Fifteen years ago, when we went to the ultrasound to check on the health of our first child, I was surprised by how quickly our daughter’s heart was beating. I suppose that she, like all unborn infants, was busy growing and her heart was enthusiastically singing with the joy of newfound being. It was almost as if she couldn’t hold back her excitement to be born.

The rhythm by which an infant settles into this world, however, is not their own internal heartbeat. Rather, it’s the heartbeat of the mother. That slower, more steady rhythm becomes a source of steady comfort for the infant. Even after they’re born, mothers will lay their babies across their breast with an ear right up against their heart to calm them for a nap. The baby, hearing it, is graced with an inner comfort and trust.

The priest Gerard Manley Hopkins, in thinking of our spiritual mother, the Blessed Virgin Mary, imagines that her presence cradles us like the atmosphere. He writes, “I say that we are wound/ With mercy round and round/ As if with air…” But he doesn’t relate to Mary simply as exterior to himself. He hears her heartbeat and feels her presence as if resting in the crossing of her arms. We are right up close to her, feeling her heartbeat. He writes, “She, wild web, wondrous robe,/ Mantles the guilty globe.”

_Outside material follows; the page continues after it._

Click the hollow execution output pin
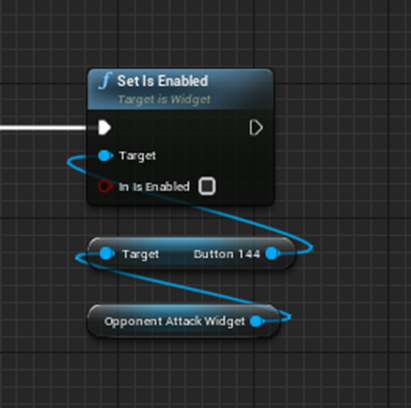The image size is (411, 408). click(x=256, y=128)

When one of our children is injured, tired or in need of comfort, he or she almost never runs to me, instead running to Mom. There’s a bond between the two that is unbreakable, forged in the womb and aligned by a shared heartbeat. A mother, particularly to a small innocent child, encompasses their whole existence. They hold each other within their souls.

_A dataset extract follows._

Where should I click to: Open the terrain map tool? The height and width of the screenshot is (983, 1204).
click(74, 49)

Fathers, it seems to me, open their hearts to their children in a slightly different but no less important way. Nurturing, certainly. Tender, absolutely. The connection, however, isn’t as naturally intimate physically, and so it must be birthed through sacrifice and love. A father’s heart must be broken open by love in order to make room to welcome the child inside.

When I have held my infant children, I felt their soft helpless bodies expand with a sigh, caught the sweet fragrance off the milky nape of their neck. It was as if an undying fire was lit in me. I have cradled their cheek against my heart, the source of those flames, and as a human being, as a man, and as a father, I have been changed. It really doesn’t matter what direction the lives of my children take in the future, because that furnace has been lit and it will never die off into embers. My heart will always beat for them.

Our family, perhaps like yours, has an image of Our Lord and His Sacred Heart hanging in our house. How many hours in the waning hours of the night, the nightbirds singing in the magnolia outside the living room window, have my wife and I cradled our babies under Our Lord’s watchful gaze?

Father Rennier is pastor of Epiphany of Our Lord Parish in St. Louis. A former Anglican priest, he was ordained in 2016 under a pastoral provision for the reception of Anglicans and Episcopalians into full communion with the Catholic Church. He and his wife, Amber, have six children.